Protamine Reactions

Introduction

• Protamine is a positively charged, highly basic peptide that is utilized to neutralize the anticoagulant effect of negatively charged heparin through electrostatic binding. It is the only available agent in clinical use to reverse unfractionated heparin.
• Protamine has a rapid onset of action, with a heparin-neutralizing effect within 5 minutes for unfractionated heparin. Protamine only partially reverses the effects of low molecular weight heparin.
• Administration of protamine may be associated with immunological and inflammatory reactions, which include hypotension, bradycardia, pulmonary vasoconstriction, and anaphylaxis, as frequently reported clinical presentations.
• Various mechanisms have been implicated in the pathophysiology of protamine reactions. These include endothelial nitric oxide release, nonimmunologic mast cell degranulation/activation, complement activation from IgG antibodies or direct activation due to heparin-protamine complexes, and IgE and/or IgG antibody formation (Figure 1).
• The reported incidence of adverse reactions from protamine varies from 0.06% to 10.6%.^1,2

Risk Factors

• Risk factors for protamine reactions are listed in Table 1.

Classification

• Mechanisms and clinical presentations of protamine reactions are listed in Table 2.

Prevention

• Administration of a test dose (5 to 10 mg) to mitigate dose-dependent reactions
  • Monitor for approximately 5 minutes following the test dose
  • Protamine reactions may still occur despite a negative test dose
• Slow administration of protamine (no more than 20 mg per minute or 10-15 minutes for the entire dose)
• Close monitoring is required during administration (vital signs, transesophageal echocardiography, PA pressures, airway pressures)
• The site (central vs. peripheral) of injection has NOT been shown to influence the incidence of reaction
  • Peripheral injection was previously thought to be preferred due to the increase in histamine levels associated with central injection.
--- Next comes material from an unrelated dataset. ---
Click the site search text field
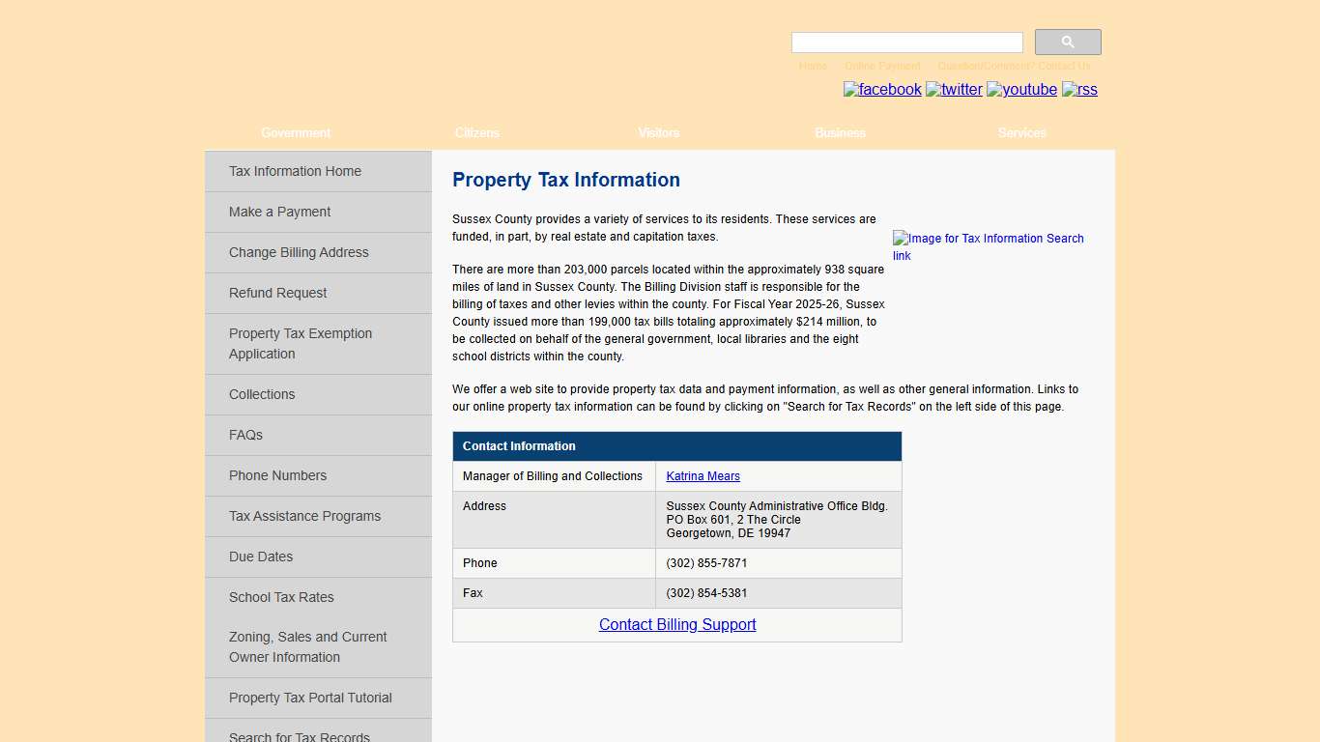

However, studies have not demonstrated a difference in the incidence of reactions.
• Limit the dose of protamine to less than 2.6 mg/100 units of heparin
  • Typical dosing cited as approximately 1 mg/100 units of heparin.
  • Higher doses are associated with inhibited platelet function, prolonged activated clotting time, increased risk of bleeding.
• In patients with prior protamine-related adverse events, consider alternatives to heparin (i.e., bivalirudin)
• Consider allowing the effect of heparin to cease over time without reversal
  • This may lead to increased bleeding and increased transfusion requirements.
• Pretreatment with antihistamines has NOT been shown to be preventative.

Treatment

• Hypotension can be mitigated by slowing or pausing the protamine infusion while fluids are administered intravenously or through the aortic cannula.
• Support hemodynamics
  • Vasoactive medications: phenylephrine, ephedrine, calcium chloride, norepinephrine, vasopressin
  • Inotropic medications: epinephrine, milrinone
  • Pulmonary vasodilators (i.e., nitric oxide, epoprostenol)
• Nebulized albuterol may be administered for the management of bronchospasm and elevated airway pressures.
• In cases of severe systemic hypotension, pulmonary hypertension, and RV failure, reheparinization and return to CPB or the initiation of venoarterial ECMO may be needed.
• There is no clear consensus regarding the reversal of anticoagulation after a protamine reaction has occurred, as some recommend slow re-dosing while others recommend cessation of protamine administration. Multidisciplinary discussions with the surgical and perfusion team are necessary for patients who have had reactions regarding the decision to reverse anticoagulation. If reversal is held, the patient will likely have a significantly increased need for blood product transfusion.